When I am doing well, I can ignore all the physical factors that I am feeling in my body and make subconscious adjustments to keep adequately alert. I cannot juggle without looking at the ball, so I have to retain nearly constant eye contact. I can't stare too intently though and "snap out of it" at regular intervals to avoid going into a mild hypnotic trance. The motion is very rhythmic and mindless, and many times my other levels of consciousness slowly take over the forefront of my mind.
It's a weird set of challenges. No one probably cares about all that, but I figured it would be a good exercise to write what I experience when juggling for numbers.
In spite of my perceived physical limitations and mental distraction, I did very well today. As the numbers climbed, I experienced my normal fixation on numerology. My blood pressure and spiritual stress always increase when I'm in the 600 or 6000 range. I'm always worried I'll drop the ball on iteration of 666, but this worry actually increases the chance it will happen! So I pray that I'll pass the number of man into the number of completeness and seemingly "God's favorite numbers." Once I attain a 7, I can relax again! I also start thinking about whether to get as high a number as I can or to stop intentionally on a number to dedicate toward a purpose. My current record was achieve that way. I intentionally stopped on 7777 to honor God, though I certainly could have kept going.
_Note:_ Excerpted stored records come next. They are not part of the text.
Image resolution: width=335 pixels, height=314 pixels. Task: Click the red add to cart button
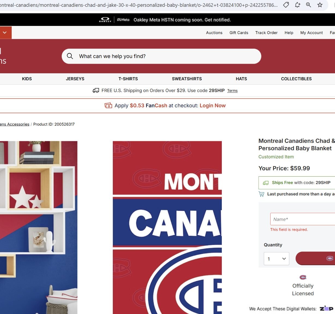tap(315, 258)
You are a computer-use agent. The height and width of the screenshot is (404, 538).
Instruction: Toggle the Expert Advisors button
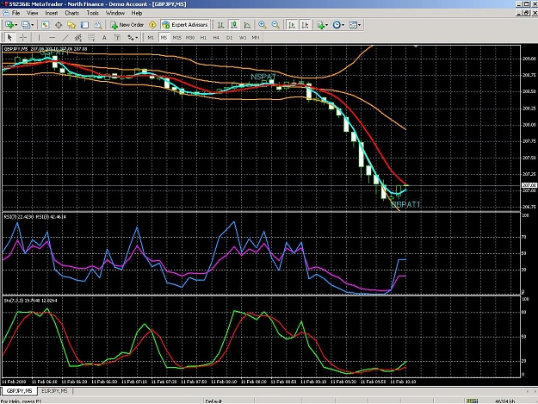(x=185, y=25)
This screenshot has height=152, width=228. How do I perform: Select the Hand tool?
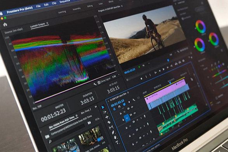coord(115,137)
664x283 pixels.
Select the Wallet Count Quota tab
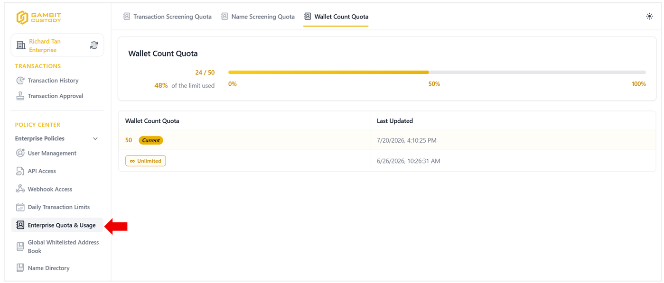click(x=336, y=17)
Today I had a couple possible stopping points in mind: 9696 and 11111. I thought of 9696 to honor my Grandpa. He lived to be 96, and he was still on my mind today because of the memorial service. I have to ignore these numeric thoughts, otherwise I have a really hard time keeping count (not to mention focus somewhat on my juggling), and a form of superstitious "jinx" or Murphy's Law sets in to cause distraction and inevitable self-defeat.
All that boring story to say a broken record was not attainable today. The sun was going down, and I only had time for one attempt. I didn't conserve enough brain power to satisfy all my levels of consciousness, and a split second of mental fatigue caused me to drop the ball. I am very satisfied with what I got, in spite of the closeness to breaking my record. After 7468 hits (or thereabouts... my mental counter got distracted in the end), I immediately sat down against the wall with a sense of inner peace and thankfulness. Even though my juggling seems a meaningless physical activity, I always feel as though various aspects of my inner self benefit. I am very mindful of God, spiritual warfare, ignoring the flesh, and other somewhat deep realities while kicking the ball up and down. While I never renewed my childhood studies in martial arts, juggling has many similar benefits. I enjoy juggling a lot and consider it a derivitive of my former discipline. In fact, when I'm really going at it, I use martial arts techniques and stances against my small, round opponent. It probably doesn't help to do tai chi moves with my arms... but maybe it does! This was also the first use of my brand-new white and yellow Adidas ball.
Though I don't think 7468 has special meaning, I dedicate it to the memory of my Grandpa who passed away last week. He's in a far better place, and I look forward to joining him someday. Perhaps I'll see him at the "eastern gate."